Content starts
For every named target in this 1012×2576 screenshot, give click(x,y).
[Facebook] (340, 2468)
Content ends
Content starts
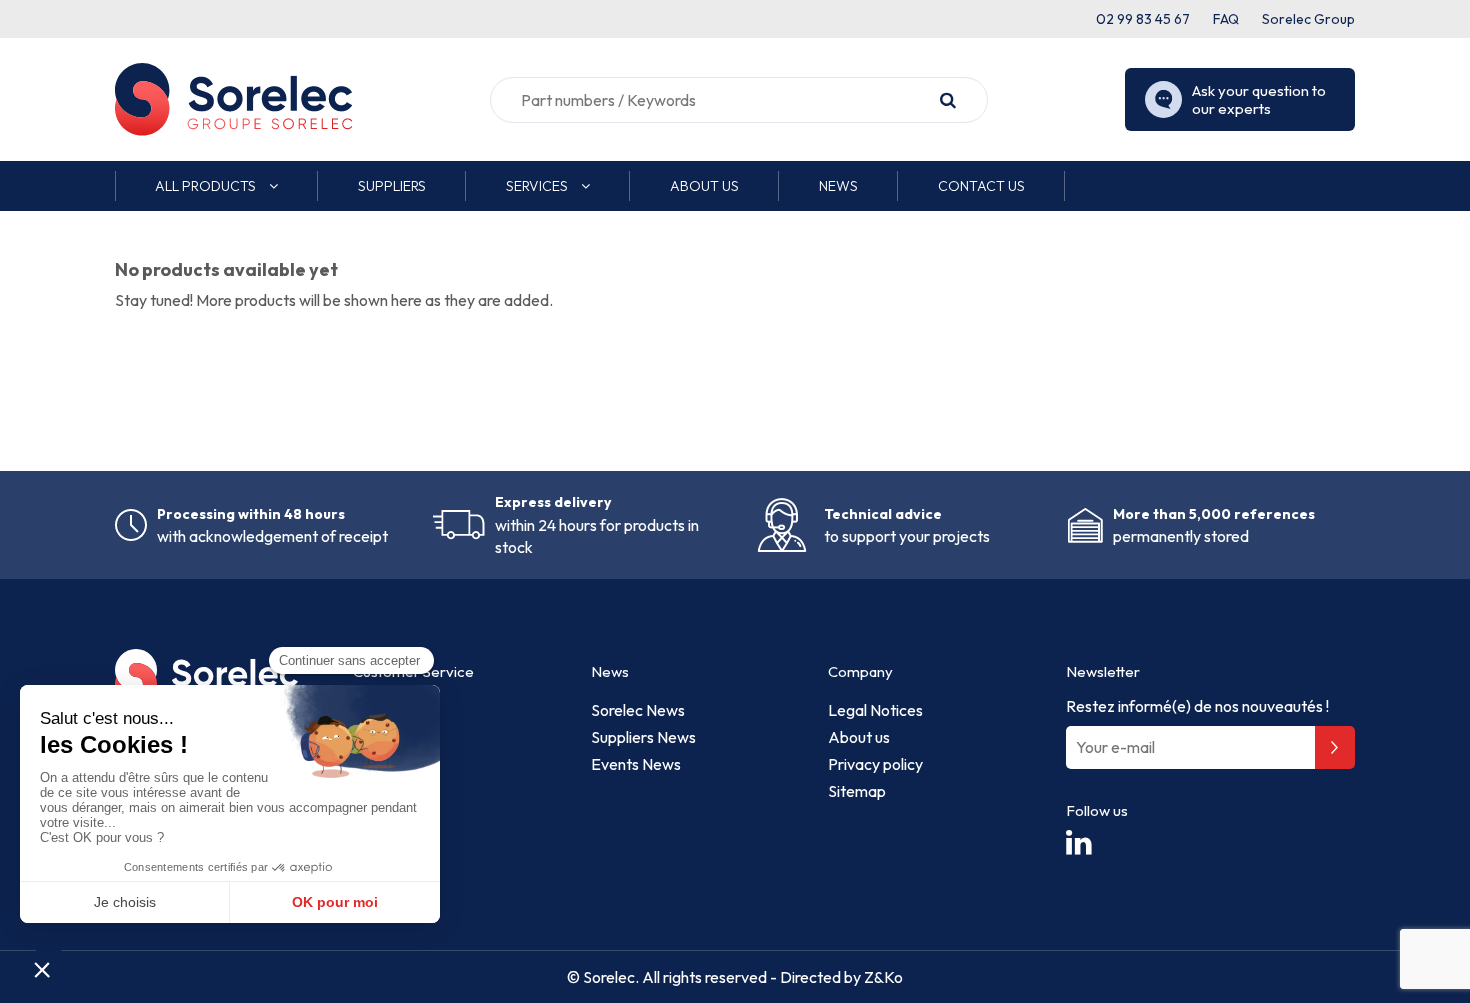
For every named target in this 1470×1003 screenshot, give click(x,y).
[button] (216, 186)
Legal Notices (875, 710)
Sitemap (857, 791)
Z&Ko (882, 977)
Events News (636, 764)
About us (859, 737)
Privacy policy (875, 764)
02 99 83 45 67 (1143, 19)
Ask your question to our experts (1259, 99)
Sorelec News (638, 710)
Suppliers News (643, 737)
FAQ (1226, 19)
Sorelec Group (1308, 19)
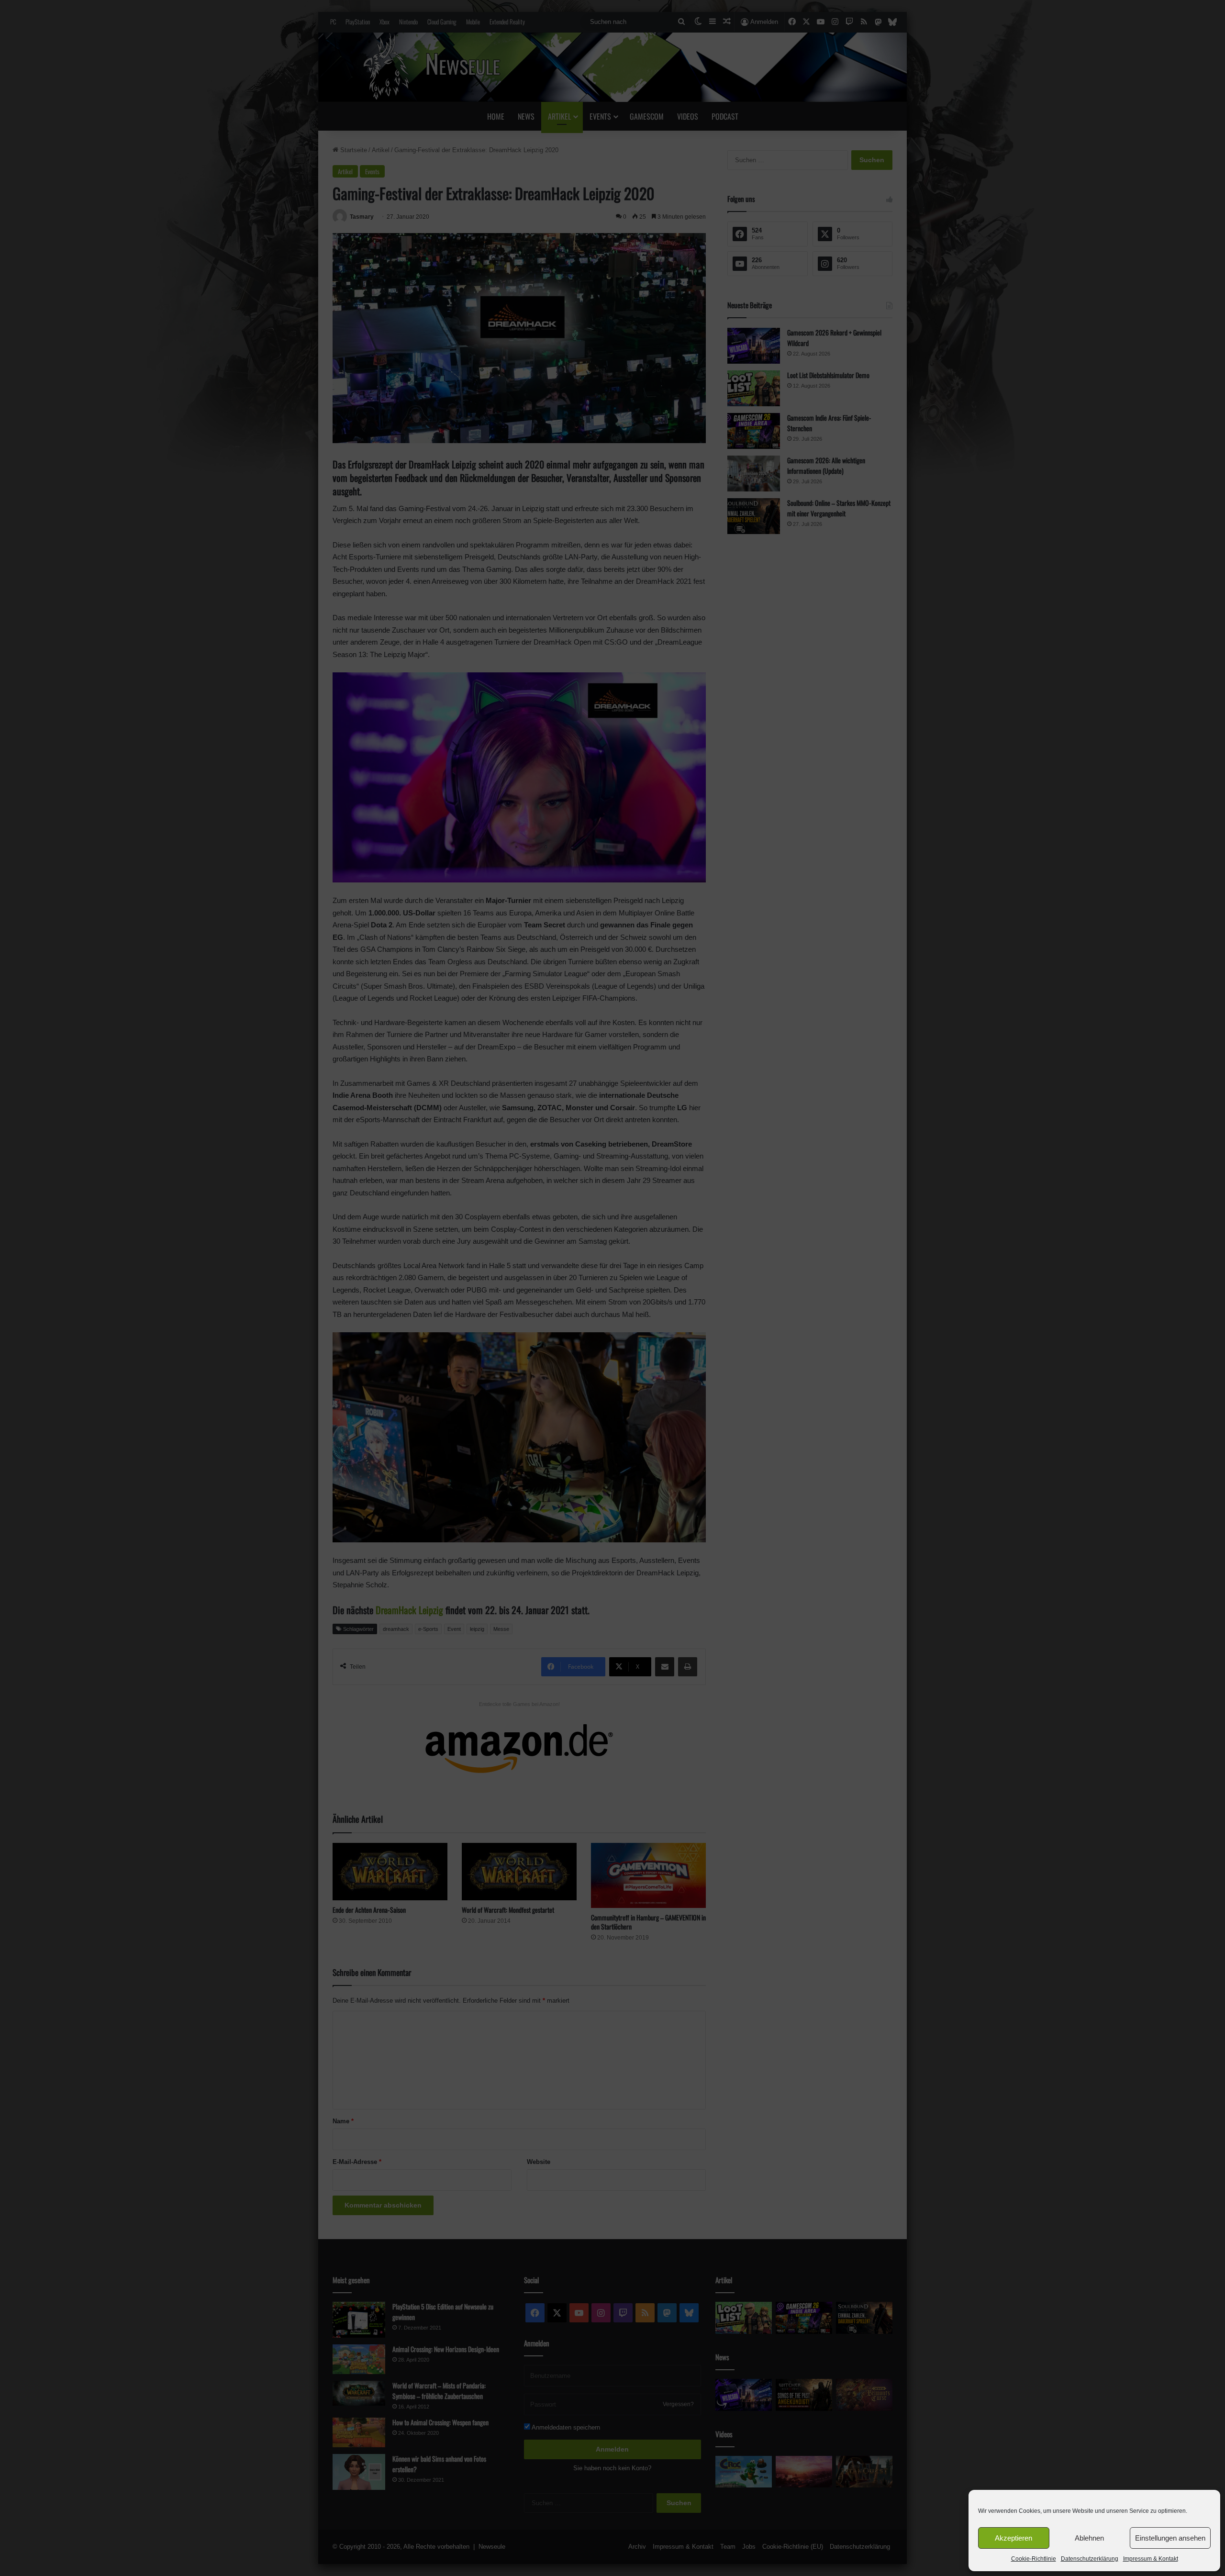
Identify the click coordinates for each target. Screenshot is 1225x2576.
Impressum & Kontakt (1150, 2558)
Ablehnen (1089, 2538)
Content ends
Content starts
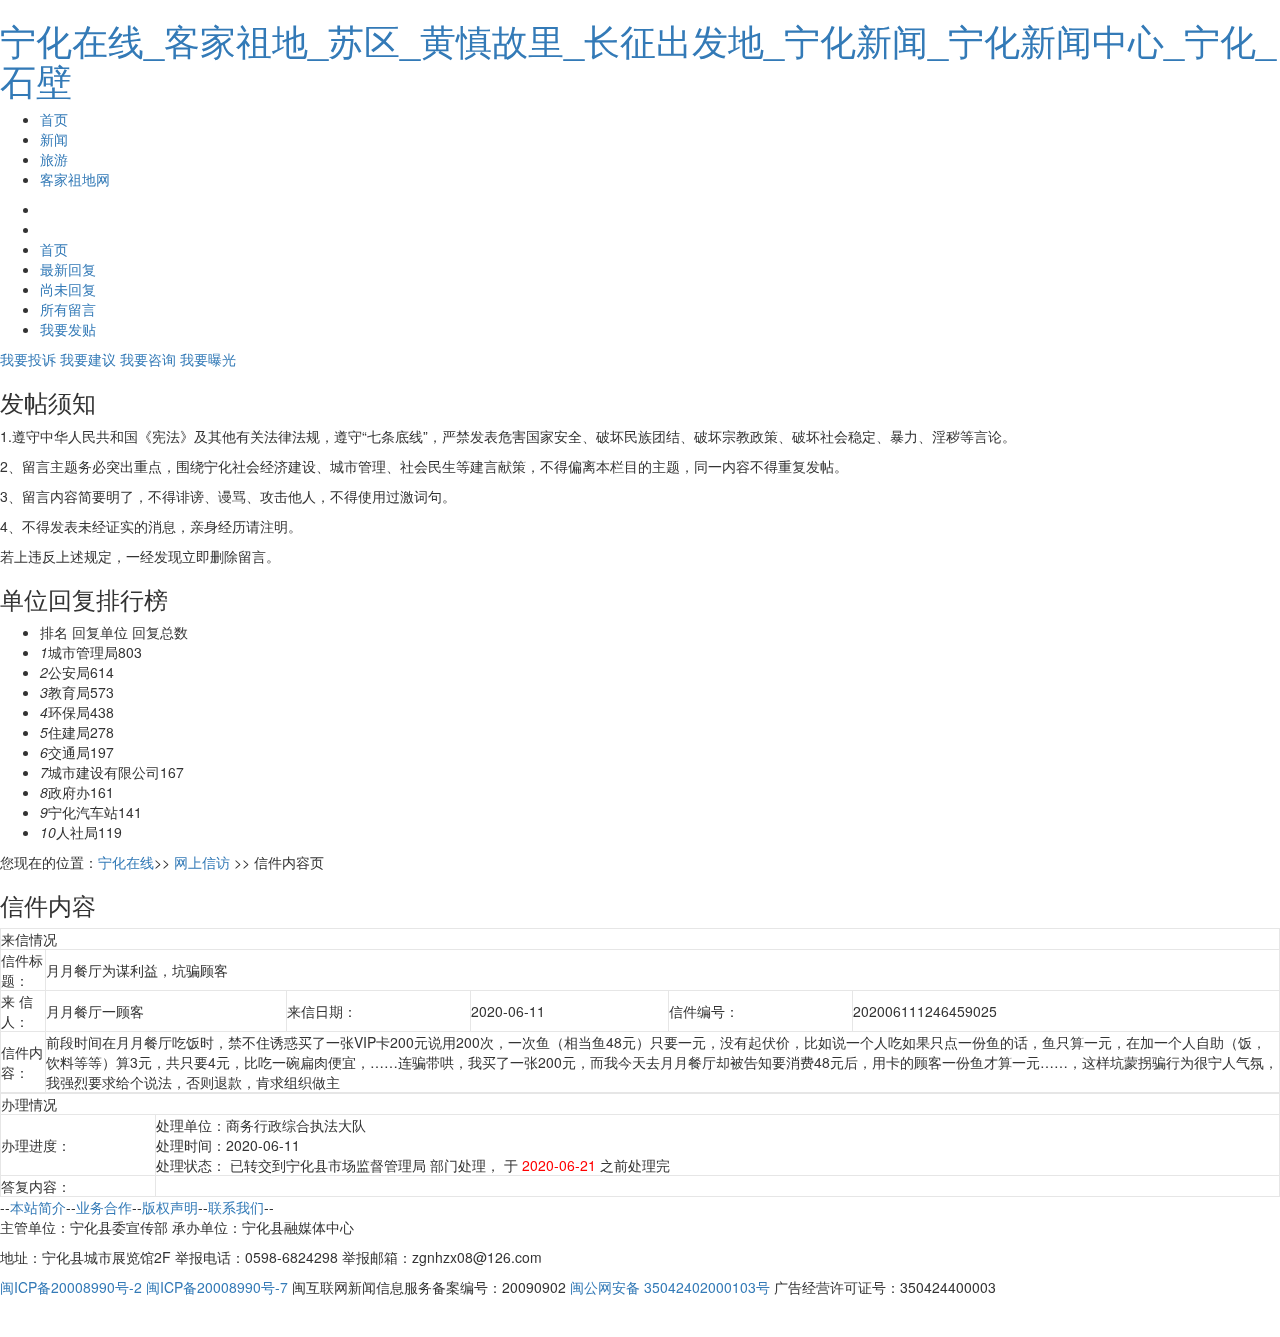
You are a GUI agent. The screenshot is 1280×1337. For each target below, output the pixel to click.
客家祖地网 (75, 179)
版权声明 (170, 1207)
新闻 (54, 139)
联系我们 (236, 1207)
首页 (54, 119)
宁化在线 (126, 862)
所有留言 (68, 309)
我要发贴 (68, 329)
Content ends
:: Your assignment ::
All lines in the entries above that include "News" should be found and copied.

:: Reply to the exercise ::
Events News (636, 764)
Sorelec News (638, 710)
Suppliers News (643, 737)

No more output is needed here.